● Text shown:

★ ★ ★

- Author: Allen Saunders (1936–1979) John Saunders (1979–November 15, 2003)
- Illustrator(s): Elmer Woggon (1936–c. 1944) Pete Hoffman (Dec. 1945–July 1954) William Overgard (July 12, 1954–April 7, 1985) Fran Matera (1985–2004)
- Current status/schedule: Daily and Sunday; concluded
- Launch date: November 23, 1936
- End date: December 26, 2004
- Alternate name(s): Big Chief Wahoo (1936–1945) Chief Wahoo and Steve Roper (1945–1946) Steve Roper and Wahoo (1946–1948) Steve Roper (1948–1969) Steve Roper and Mike Nomad (1969–2004)
- Syndicate(s): Publishers Syndicate Field Syndicate King Features Syndicate
- Genre: adventure

= Steve Roper and Mike Nomad =

American comic strip (1936–2004)

The meeting of Steve Roper with Chief Wahoo and Minnie Ha-Cha, as reprinted in Famous Funnies #89 (December 1941)

Steve Roper and Mike Nomad was an American adventure comic strip that ran under various titles from November 23, 1936, to December 26, 2004. Originally Big Chief Wahoo, the focus and title character of the strip changed over time to Chief Wahoo (1940–1945), Chief Wahoo and Steve Roper (1945–1946), Steve Roper and Wahoo (1946–1948), Steve Roper (1948–1969) and finally Steve Roper and Mike Nomad (1969–2004).

It was initially distributed by Publishers Syndicate, then by Field Newspaper Syndicate, before concluding at King Features Syndicate. Despite the changes in title, characters, themes, and authors, the entire 68-year run formed a single evolving story, from an Indian who teamed up with an adventurous young photojournalist to two long-time friends ready to retire after their long, eventful careers.

Created by Allen Saunders and Elmer Woggon, the strip was written by Saunders for more than forty years until it was taken over by his son John Saunders, who wrote it for another 24 years. Woggon illustrated the strip from its inception until the mid-1940s; other artists who spent considerable time on the strip included Pete Hoffman (11 years), William Overgard (31 years), and Fran Matera (19 years).

★ ★ ★

● Your instructions:
Using the comic strip article above, answer these:
(a) On what date did the strip launch?
(b) Which syndicate distributed the strip at its conclusion?
(c) How many years did William Overgard spend illustrating the strip?

● Extracted entries:
★ ★ ★

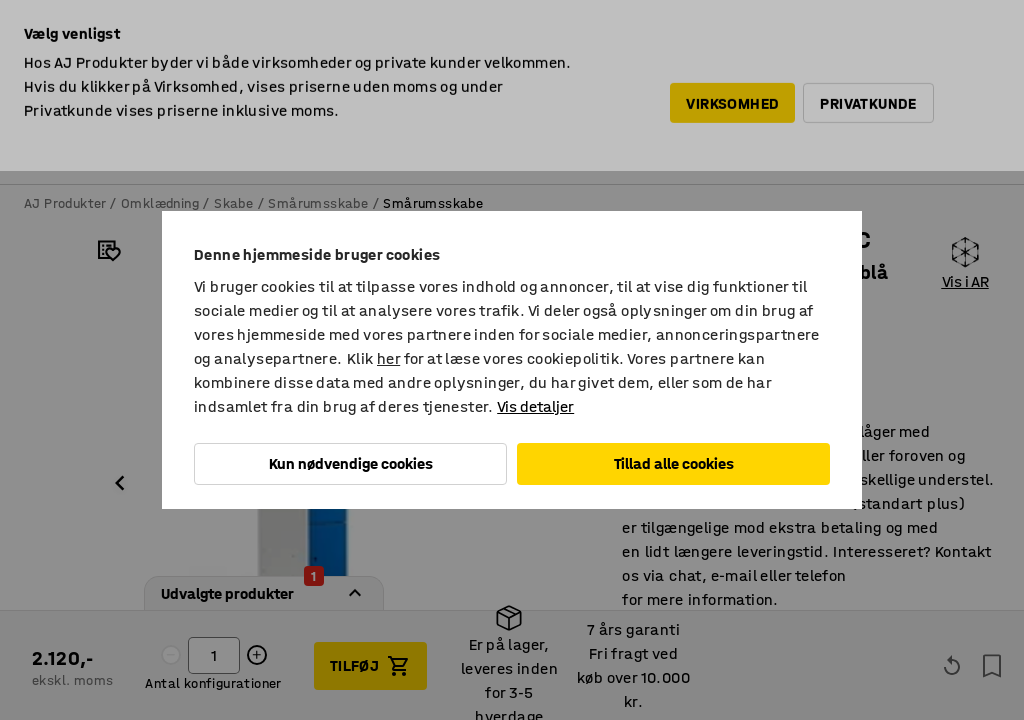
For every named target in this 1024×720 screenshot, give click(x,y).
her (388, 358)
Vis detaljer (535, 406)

★ ★ ★

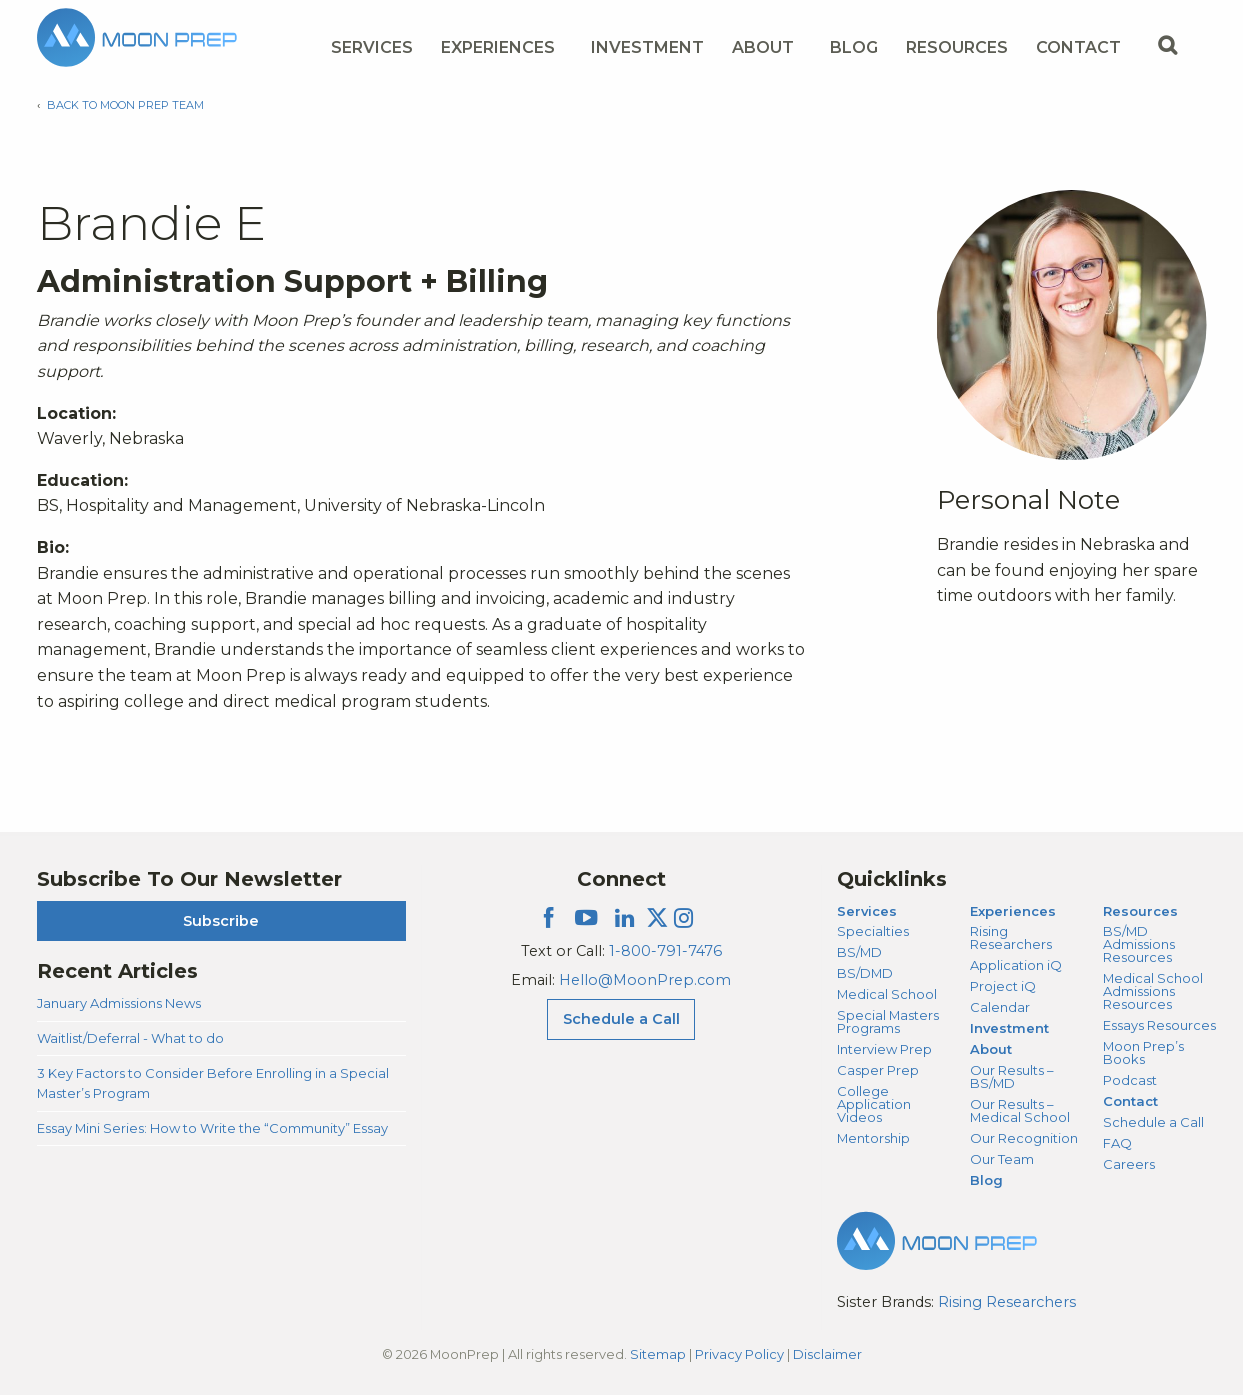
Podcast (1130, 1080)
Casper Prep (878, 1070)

★ ★ ★

● Reply to the exercise:
(a) November 23, 1936
(b) King Features Syndicate
(c) 31 years